- Study material:
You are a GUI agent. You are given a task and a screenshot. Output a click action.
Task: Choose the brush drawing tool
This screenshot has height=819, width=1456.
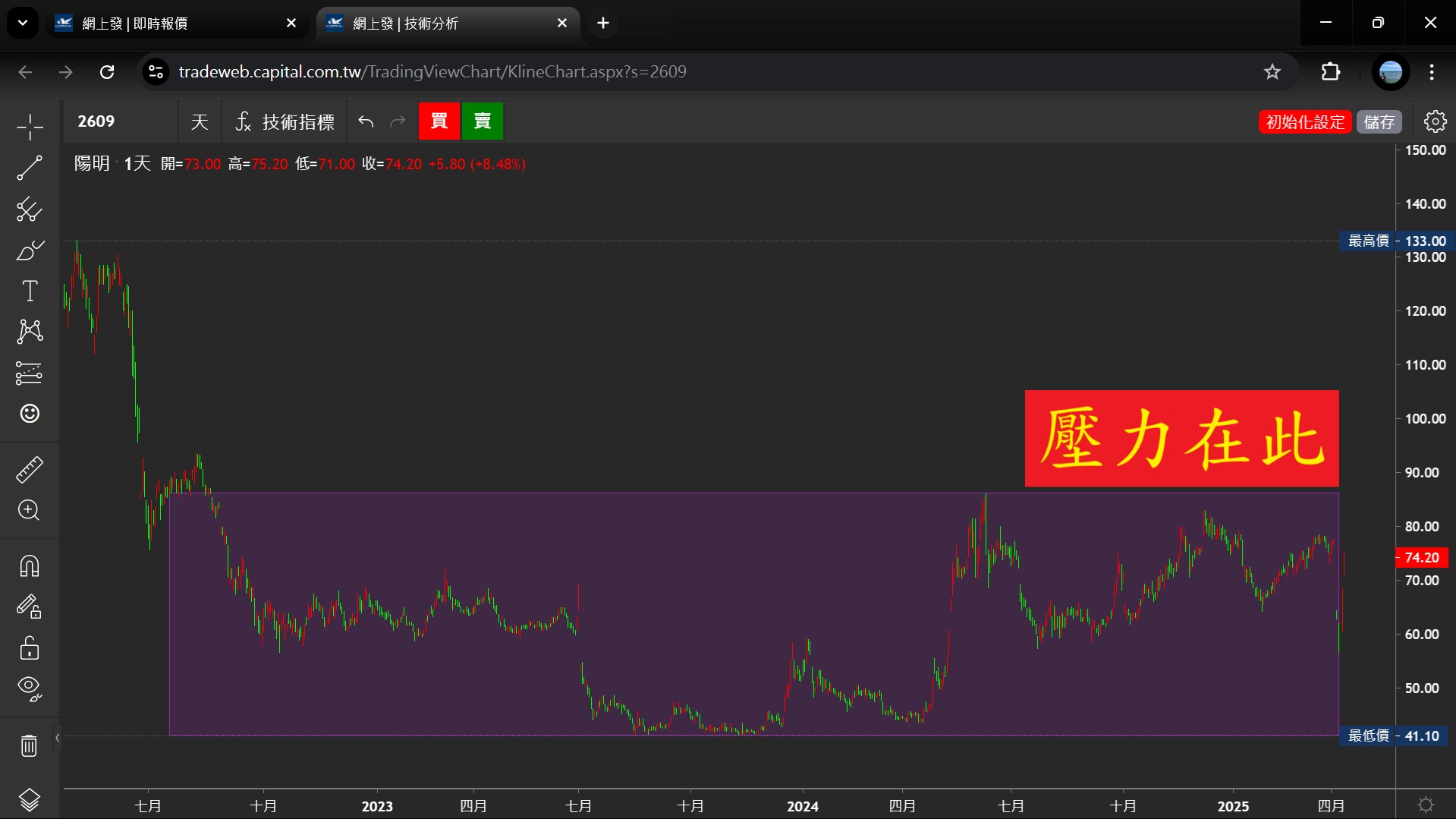point(30,250)
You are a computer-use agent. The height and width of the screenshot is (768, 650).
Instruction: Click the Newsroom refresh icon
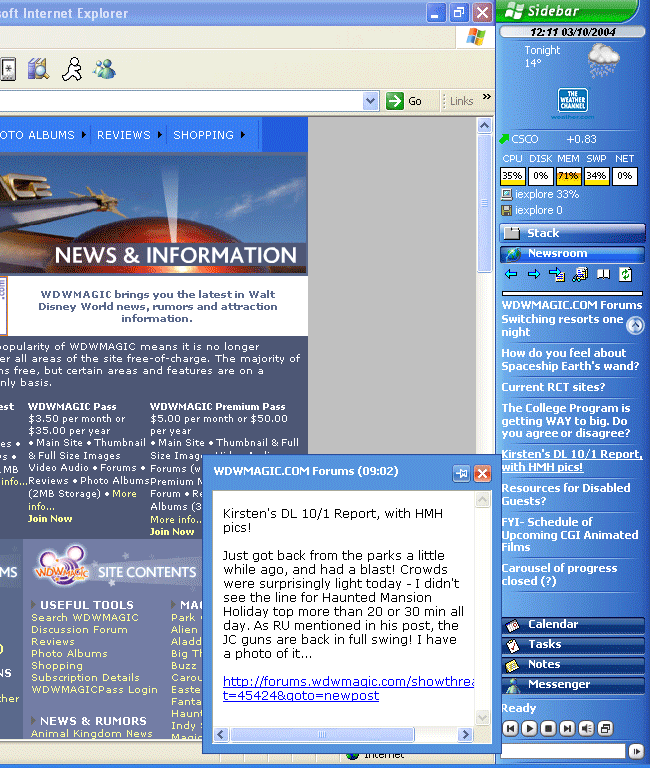[626, 274]
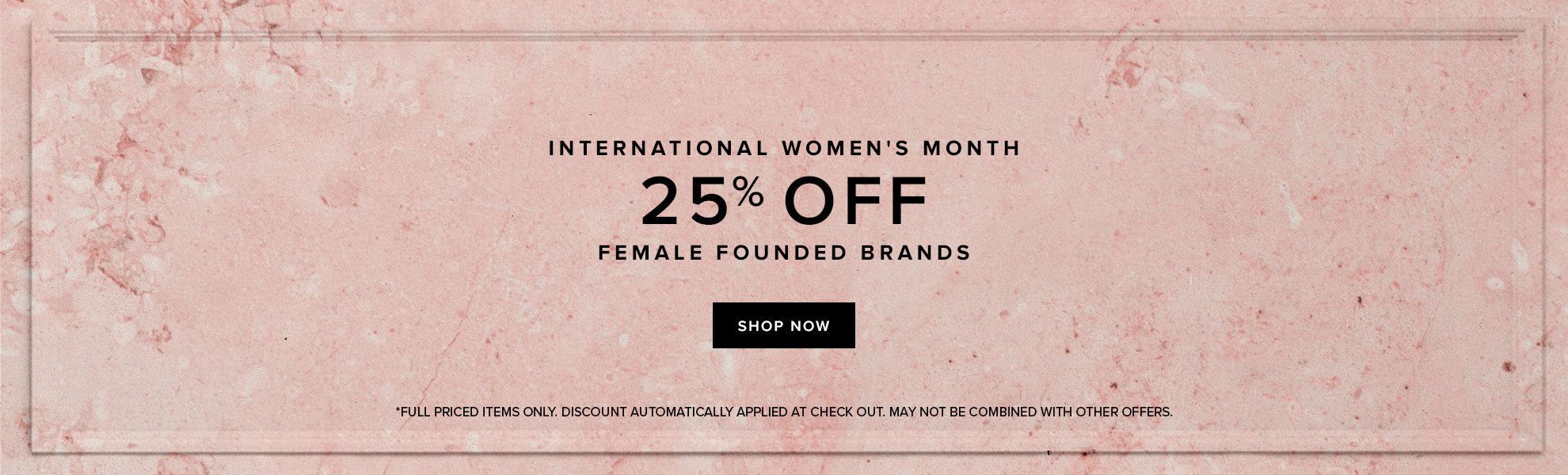Screen dimensions: 1568x475
Task: Click the asterisk starting the disclaimer line
Action: (398, 411)
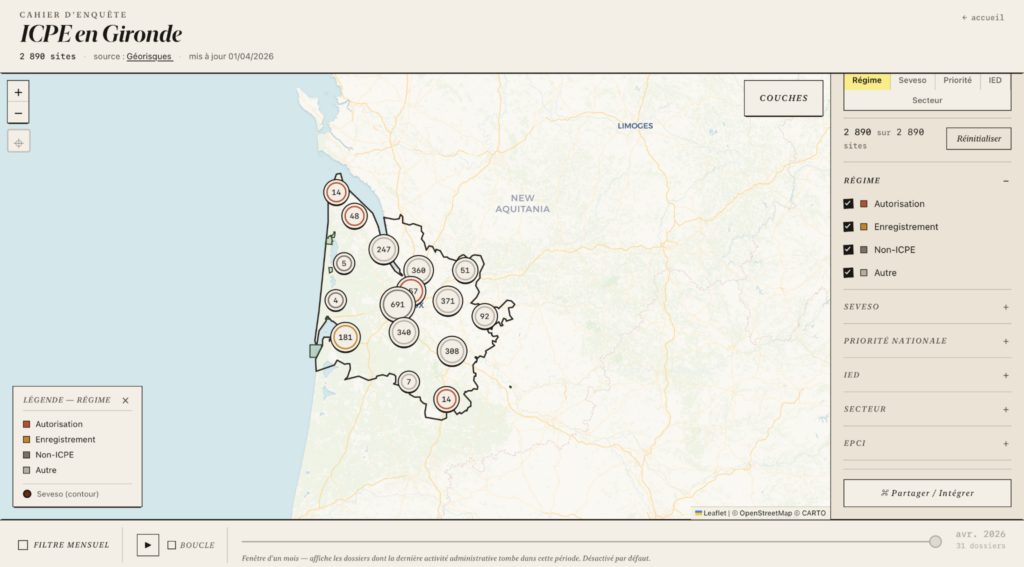Zoom in on the map

tap(19, 92)
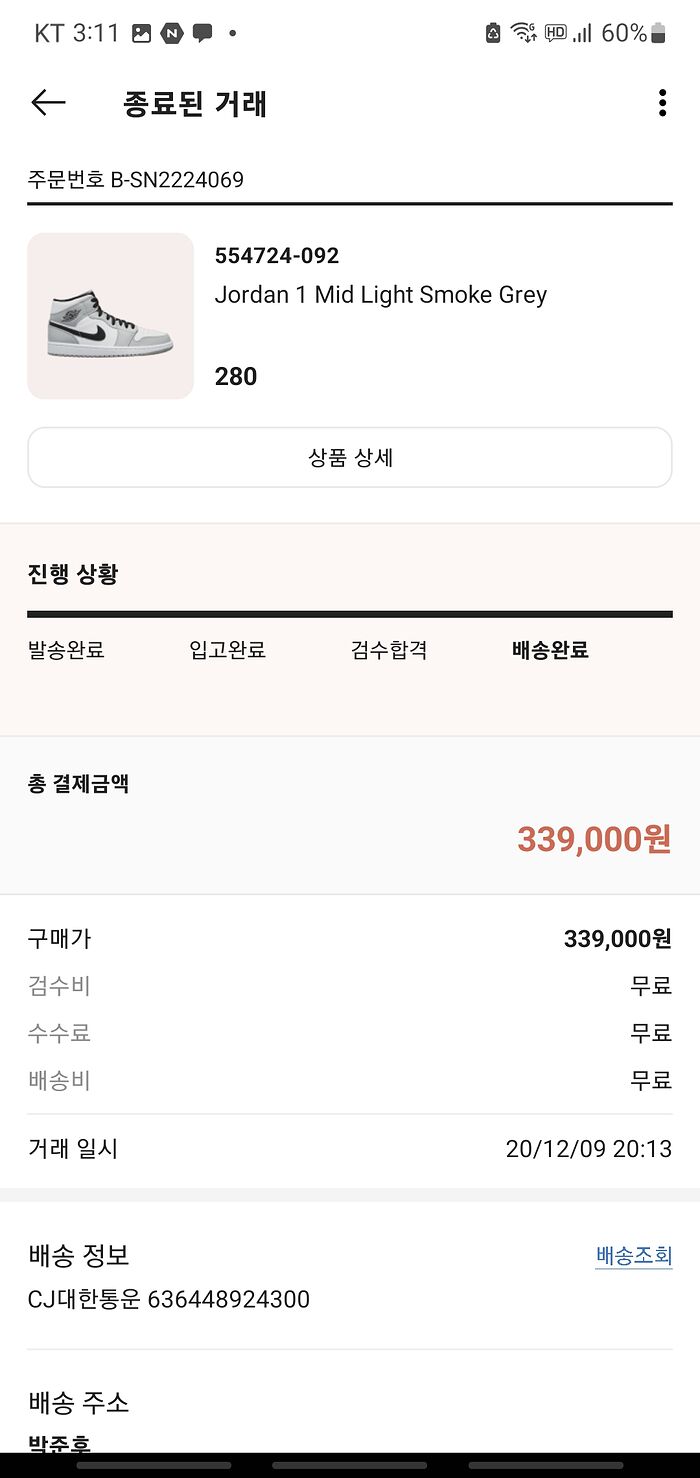700x1478 pixels.
Task: Tap the battery status icon
Action: pos(658,33)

- Goal of the exercise:
The complete listing must be transcribed verbatim, and all pictures are to be omitted.

- Task output:
You are a GUI agent. You are given a task and a screenshot. Output a click action.
Task: Choose the brush drawing tool
This screenshot has height=819, width=1456.
point(30,250)
You are a computer-use agent. The height and width of the screenshot is (768, 650).
Instruction: Click the Newsroom refresh icon
[626, 274]
Screen dimensions: 1568x475
Task: Click the asterisk starting the disclaimer line
Action: (398, 411)
Zoom in on the map

tap(19, 92)
700x1478 pixels.
Task: Tap the battery status icon
Action: pos(658,33)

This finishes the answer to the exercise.